[Stored data]
-.-.-

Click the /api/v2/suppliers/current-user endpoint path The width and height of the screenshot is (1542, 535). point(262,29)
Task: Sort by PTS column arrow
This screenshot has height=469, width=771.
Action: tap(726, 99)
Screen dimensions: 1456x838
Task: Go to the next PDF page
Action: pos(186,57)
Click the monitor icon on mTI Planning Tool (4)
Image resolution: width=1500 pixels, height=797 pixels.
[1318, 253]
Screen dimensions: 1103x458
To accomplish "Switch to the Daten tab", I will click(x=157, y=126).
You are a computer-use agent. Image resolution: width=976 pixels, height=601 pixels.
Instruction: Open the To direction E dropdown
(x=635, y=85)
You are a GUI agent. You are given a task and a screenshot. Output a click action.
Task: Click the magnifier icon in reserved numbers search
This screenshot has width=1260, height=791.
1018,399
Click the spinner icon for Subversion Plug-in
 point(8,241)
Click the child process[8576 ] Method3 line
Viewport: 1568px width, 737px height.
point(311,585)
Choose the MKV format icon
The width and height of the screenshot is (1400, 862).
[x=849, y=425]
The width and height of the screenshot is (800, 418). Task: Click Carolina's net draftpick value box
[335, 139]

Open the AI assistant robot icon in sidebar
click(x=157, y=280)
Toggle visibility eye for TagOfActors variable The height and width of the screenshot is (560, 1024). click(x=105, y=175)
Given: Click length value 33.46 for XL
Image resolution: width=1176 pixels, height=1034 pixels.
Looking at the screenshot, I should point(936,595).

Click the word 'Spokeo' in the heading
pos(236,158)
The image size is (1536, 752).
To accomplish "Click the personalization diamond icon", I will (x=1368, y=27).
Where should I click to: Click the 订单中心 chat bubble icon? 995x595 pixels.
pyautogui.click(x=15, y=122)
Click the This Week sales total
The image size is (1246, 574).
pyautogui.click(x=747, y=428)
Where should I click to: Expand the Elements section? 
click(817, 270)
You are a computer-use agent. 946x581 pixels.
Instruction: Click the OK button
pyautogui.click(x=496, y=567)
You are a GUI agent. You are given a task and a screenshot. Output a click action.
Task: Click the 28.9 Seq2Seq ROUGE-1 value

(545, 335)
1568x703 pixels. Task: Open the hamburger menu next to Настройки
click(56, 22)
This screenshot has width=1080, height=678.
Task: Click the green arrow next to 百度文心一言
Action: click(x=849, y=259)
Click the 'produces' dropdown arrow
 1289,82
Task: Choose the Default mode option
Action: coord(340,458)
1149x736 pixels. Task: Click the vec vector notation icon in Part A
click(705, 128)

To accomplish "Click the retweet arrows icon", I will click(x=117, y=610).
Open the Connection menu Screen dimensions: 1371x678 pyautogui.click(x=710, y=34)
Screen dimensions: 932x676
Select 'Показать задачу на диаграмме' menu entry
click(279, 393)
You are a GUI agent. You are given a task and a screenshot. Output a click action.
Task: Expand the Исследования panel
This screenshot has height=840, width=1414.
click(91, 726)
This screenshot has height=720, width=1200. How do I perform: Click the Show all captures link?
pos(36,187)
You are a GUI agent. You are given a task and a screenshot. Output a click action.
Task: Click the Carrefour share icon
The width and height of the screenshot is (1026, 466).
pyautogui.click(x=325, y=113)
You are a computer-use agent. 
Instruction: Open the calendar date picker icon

-.-.-

= EXERCISE =
Give back the data above exactly as it appears.

= YOUR RESPONSE =
Click the /api/v2/suppliers/current-user endpoint path The width and height of the screenshot is (1542, 535). point(262,29)
Task: Sort by PTS column arrow
This screenshot has height=469, width=771.
Action: tap(726, 99)
Screen dimensions: 1456x838
Task: Go to the next PDF page
Action: pos(186,57)
Click the monitor icon on mTI Planning Tool (4)
Image resolution: width=1500 pixels, height=797 pixels.
[1318, 253]
Screen dimensions: 1103x458
To accomplish "Switch to the Daten tab", I will click(x=157, y=126).
You are a computer-use agent. Image resolution: width=976 pixels, height=601 pixels.
Instruction: Open the To direction E dropdown
(x=635, y=85)
You are a GUI agent. You are given a task and a screenshot. Output a click action.
Task: Click the magnifier icon in reserved numbers search
This screenshot has width=1260, height=791.
1018,399
Click the spinner icon for Subversion Plug-in
 point(8,241)
Click the child process[8576 ] Method3 line
Viewport: 1568px width, 737px height.
point(311,585)
Choose the MKV format icon
The width and height of the screenshot is (1400, 862).
[x=849, y=425]
The width and height of the screenshot is (800, 418). Task: Click Carolina's net draftpick value box
[335, 139]

Open the AI assistant robot icon in sidebar
click(x=157, y=280)
Toggle visibility eye for TagOfActors variable The height and width of the screenshot is (560, 1024). click(x=105, y=175)
Given: Click length value 33.46 for XL
Image resolution: width=1176 pixels, height=1034 pixels.
Looking at the screenshot, I should point(936,595).

Click the word 'Spokeo' in the heading
pos(236,158)
The image size is (1536, 752).
To accomplish "Click the personalization diamond icon", I will (x=1368, y=27).
Where should I click to: Click the 订单中心 chat bubble icon? 995x595 pixels.
pyautogui.click(x=15, y=122)
Click the This Week sales total
The image size is (1246, 574).
pyautogui.click(x=747, y=428)
Where should I click to: Expand the Elements section? 
click(817, 270)
You are a computer-use agent. 946x581 pixels.
Instruction: Click the OK button
pyautogui.click(x=496, y=567)
You are a GUI agent. You are given a task and a screenshot. Output a click action.
Task: Click the 28.9 Seq2Seq ROUGE-1 value

(545, 335)
1568x703 pixels. Task: Open the hamburger menu next to Настройки
click(56, 22)
This screenshot has width=1080, height=678.
Task: Click the green arrow next to 百度文心一言
Action: click(x=849, y=259)
Click the 'produces' dropdown arrow
 1289,82
Task: Choose the Default mode option
Action: coord(340,458)
1149x736 pixels. Task: Click the vec vector notation icon in Part A
click(705, 128)

To accomplish "Click the retweet arrows icon", I will click(x=117, y=610).
Open the Connection menu Screen dimensions: 1371x678 pyautogui.click(x=710, y=34)
Screen dimensions: 932x676
Select 'Показать задачу на диаграмме' menu entry
click(279, 393)
You are a GUI agent. You are given a task and a screenshot. Output a click action.
Task: Expand the Исследования panel
This screenshot has height=840, width=1414.
click(91, 726)
This screenshot has height=720, width=1200. How do I perform: Click the Show all captures link?
pos(36,187)
You are a GUI agent. You are given a task and a screenshot. Output a click action.
Task: Click the Carrefour share icon
The width and height of the screenshot is (1026, 466).
pyautogui.click(x=325, y=113)
You are a computer-use agent. 
Instruction: Open the calendar date picker icon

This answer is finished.